In October 2022, the city of Del Mar received a preliminary development application for a 259-unit residential project called Seaside Ridge.
Since then, the city rejected multiple applications from property owner Carol Lazier as “incomplete” for reasons including failure to initiate the proper steps to change the zoning of the property.
In a Dec. 5 letter, the California Department of Justice warned the city that those “incomplete” determinations could be in violation of state housing law.
Lazier has argued that the project should be eligible to proceed under the Builder’s Remedy because Del Mar did not have a state-certified housing element, which outlines plans to accommodate new housing, at the time the preliminary development application was submitted.
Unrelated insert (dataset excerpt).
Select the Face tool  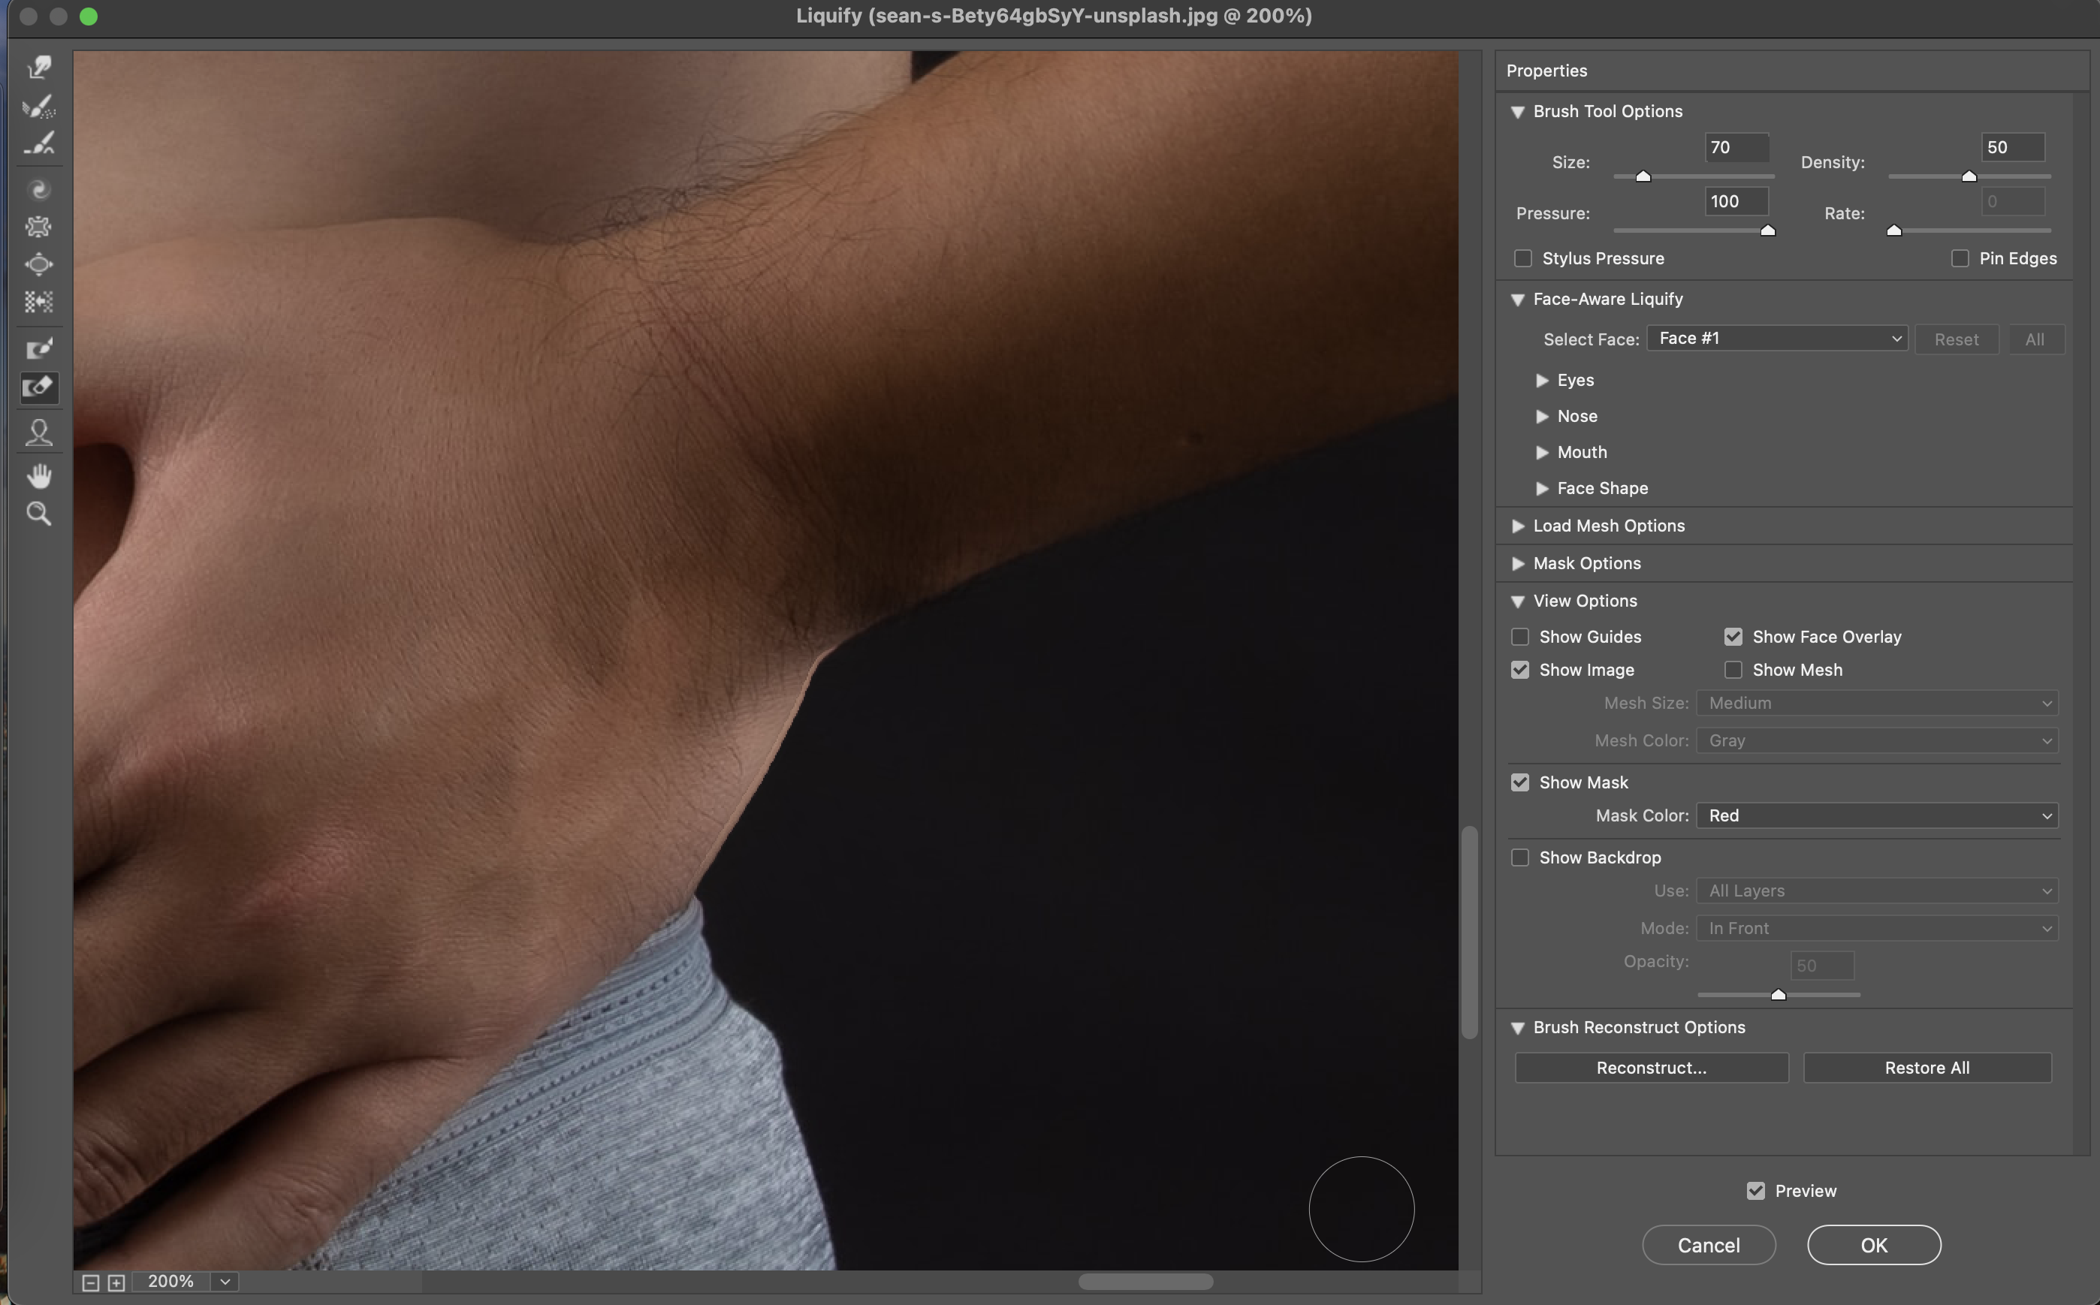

“There is no dispute,” reads the DOJ letter, “that the preliminary application was submitted at a time when the City had not adopted a housing element that was in substantial compliance with the Housing Element Law.”
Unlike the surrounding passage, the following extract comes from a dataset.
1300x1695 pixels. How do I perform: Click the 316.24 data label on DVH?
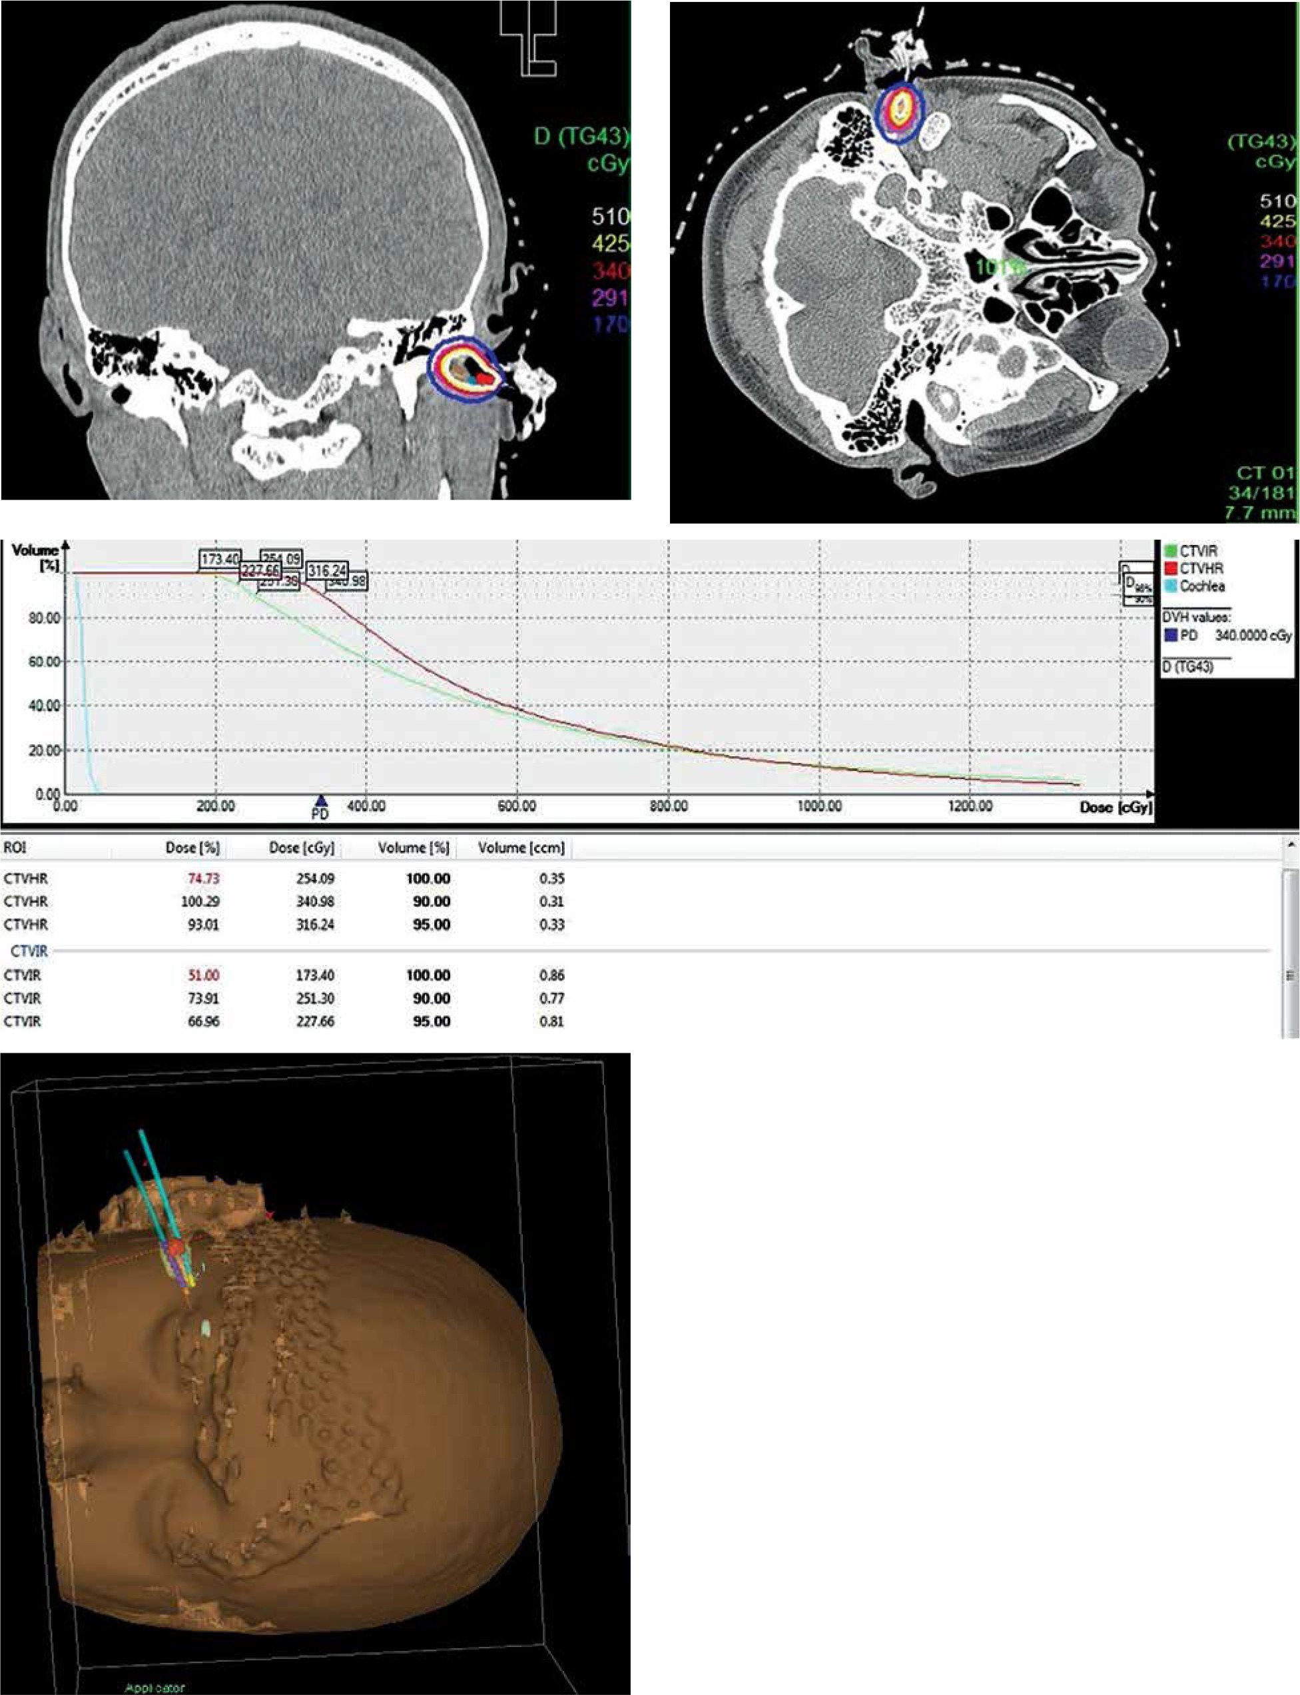pos(327,570)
Lazier filed a petition in San Diego County Superior Court over the city’s multiple findings that the project applications were “incomplete.” But a judge dismissed the petition because Lazier had not exhausted all “administrative remedies,” referring to an appeal to the Del Mar City Council. Pending that outcome, the judge said, Lazier could resume her legal challenge.
In September, the council unanimously voted against an “initial consideration of courtesy appeal.”
“The City’s course of conduct precludes judicial review of the project as proposed and frustrates the applicant’s ability to test the legal merits of the City’s positions,” the DOJ letter said. “The City’s conduct to date could be seen as a deliberate attempt to avoid an adjudication regarding the applicability of the Housing Accountability Act’s Builder’s Remedy provisions.
The letter continues, “The application process must either narrow outstanding issues and guide an applicant toward a complete application or generate a lawful denial within a reasonable time.”
Lazier filed another petition in San Diego County Superior Court in October that would allow Seaside Ridge to proceed. It says city officials “have affirmatively and repeatedly violated— in bad faith including through actions and inactions that are frivolous, pretextual, intended to cause unnecessary delay or entirely without merit— the most basic of legislative mandates adopted by the State to provide for the development of housing sufficient to meet its housing need for all income levels.”
Del Mar City Manager Ashley Jones said via email that the city is “currently evaluating the DOJ’s comments and will continue to adhere to the procedures set forth in State housing law regarding our review of the Seaside Ridge development application.”